On the 2nd day of Boot Camp, the Drill Sargent selected squad leaders from the men in the platoons. Four were chosen and I was one of the four. How he determined that I was a leader within only the first two days of Boot camp I'll never know but never the less I was chosen and given the task and responsibility of leading my own squad of about a dozen men. Pretty scary for me when you consider I knew no more than the other guys but now I'm in charge! I found this new role very difficult because not only was I learning a whole new way of life but I was responsible for other men learning as well. After a few weeks I began to feel more comfortable in my new role as Squad leader and had even earn the respect of the men in my squad. After 12 weeks of Boot camp, we graduated, and I was given a commendation and certificate tiltled... the "most distinguished gentleman's award." I'd come along way since day one of Boot Camp but more importantly I grew up and matured a lot during those days. I learned about honor, respect, discipline, and sacrifice. I learned more about commitment and hard work than I ever dreamed I could. I began to see myself as a leader, and not just a leader, but a leader that was recognized as someone that was a gentleman during the process (Didn't see much gentleman leadership in those days, it was more along the lines of a dictatorship) so I was very proud of this award.

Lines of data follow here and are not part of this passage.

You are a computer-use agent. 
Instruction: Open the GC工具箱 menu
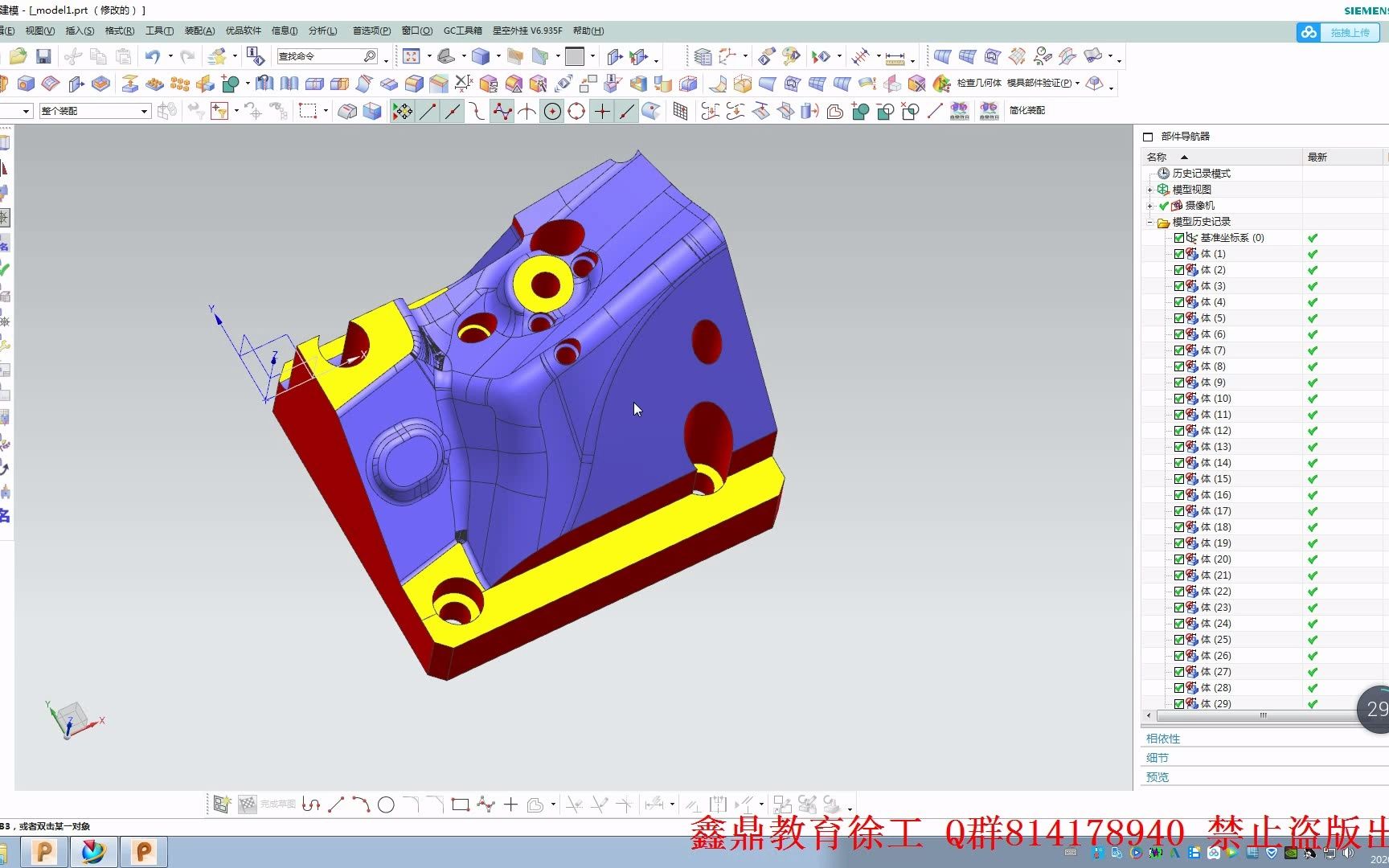coord(463,31)
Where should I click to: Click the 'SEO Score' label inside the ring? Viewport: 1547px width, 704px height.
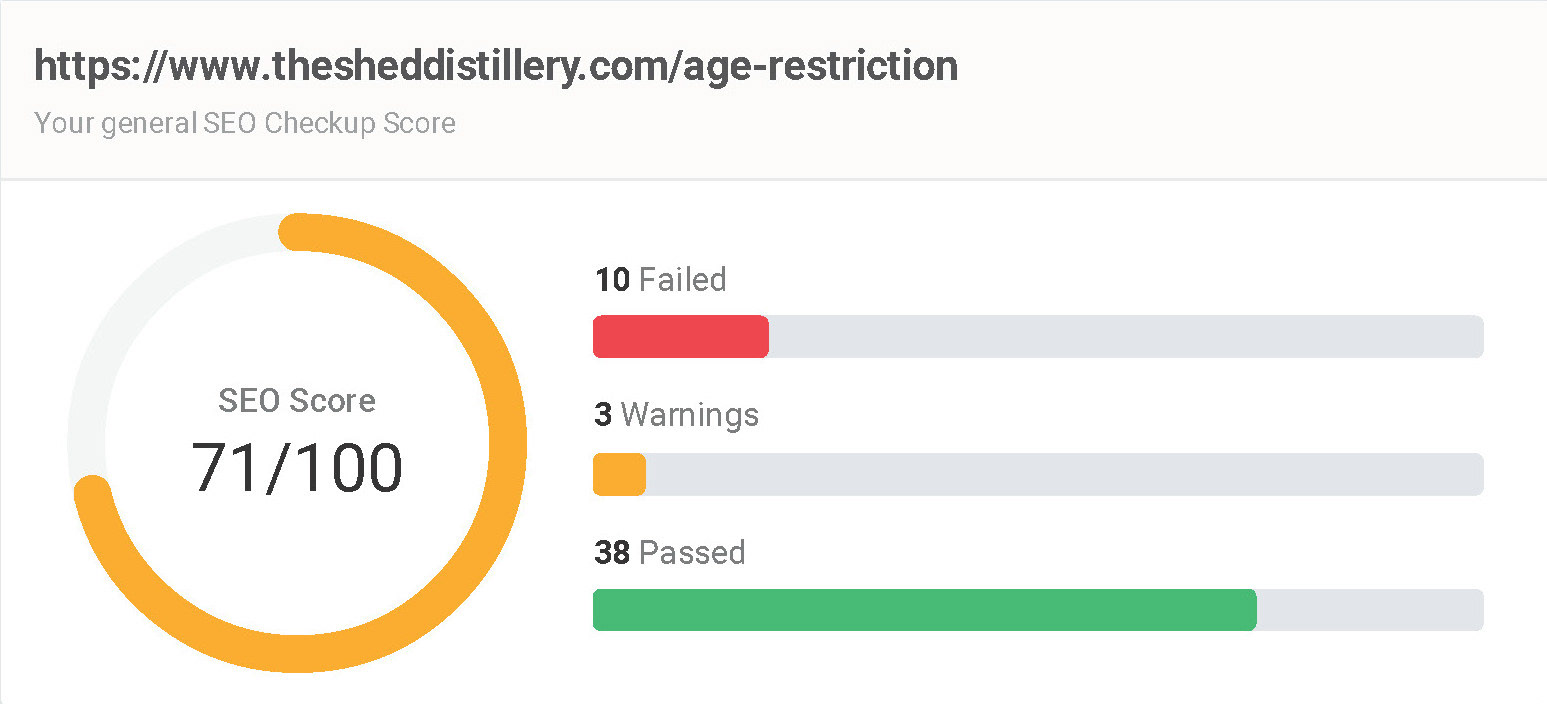pyautogui.click(x=297, y=401)
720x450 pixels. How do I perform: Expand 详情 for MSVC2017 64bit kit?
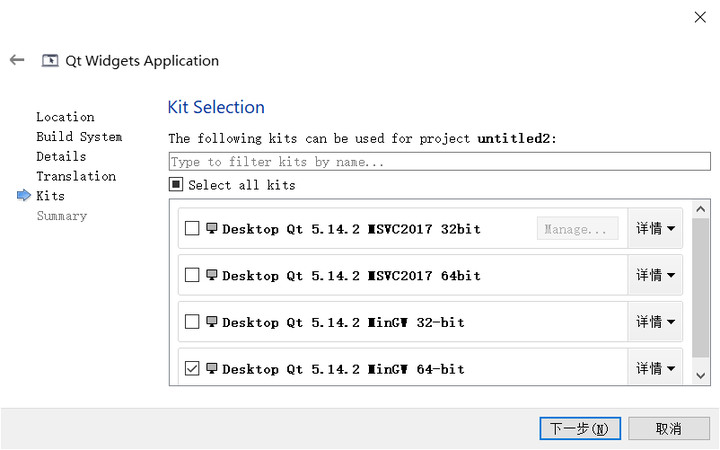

Later I did go to college during some of my tours of duty but in the end I never finished. After four years of service and making it to the rank of Sargent, I finally decided to get out of the military and go back to civilian life. I'll never forget when I announced to my commander that I would be getting out after making the decision not to re-enlist. He couldn't believe it and many thought I was kidding. You see, to everyone else that I served with, I was know as a "Lifer." In other words, I was in the military for life! I was very Gung Ho, and committed in my service and I truly did enjoy and loved serving my country. What had began as a way to get to college, actually turned into a love for my country, my flag, and what I stood for as an American Soldier. I may have started this journey in the military with other motives, but in the end, it was about service to my Country.
Why did I get out? Unfortunately for my wife, the service was not her love and joy. I spent many days away from her on training missions and honestly my career in the Army was rough on our marriage. I felt that if I stayed in I might lose her, so I chose my wife and our commitment to each other over my life in the Army. I've never regretted getting out, it was the right thing to do at the time. I've also never regretted my time of service in the US Army. I would not trade those four years of active duty service for anything. The values and discipline I had learned while in the Army, I have used everyday of my life as a leader. To this day I can't hear the National Anthem without getting teary eyed. When I see the Amercian Flag flying high on a flag pole I get a feeling of pride within me. When I see soldiers in uniform, I'm so thankful for their service.
Memorial Day for me is a special day. It's a reminder to me and all of us, that our freedom comes at a cost. The freedom we take for granted... was paid for with the blood of soldiers. On Memorial Day we stop and reflect on that for a minute, and I hope it moves you as it does me. But I suspect for many people, this day could be difficult to understand. Maybe even have very little meaning to you unless you have been touched by it in some way... either knowing someone that has served, knowing someone that has died in their service, or maybe like me, you have served. Hopefully you realize the price for freedom and appreciate and can show your respects to the fallen soldiers that paid that price. Men and women that have given the ultimate sacrifice so that others may live free.
Seems freedom always comes at the spilling of blood. Jesus Christ gave the ultimate sacrifice. He gave his life and shed his blood so that we could have eternal life (freedom from sin). To live free, cost so much doesn't it? Maybe this Memorial Day we'll not only remember the fallen soldiers, but also the One that fought the ultimate battle for each and every one of us. The One that died and shed His blood so we all could live as free people. His name is Jesus Christ. May every day be a Memorial Day for Christ.
God bless the men and Women that serve in the our Armed Forces, and may we remember with gratitude and respect, those that gave their lives for our Country. Amen.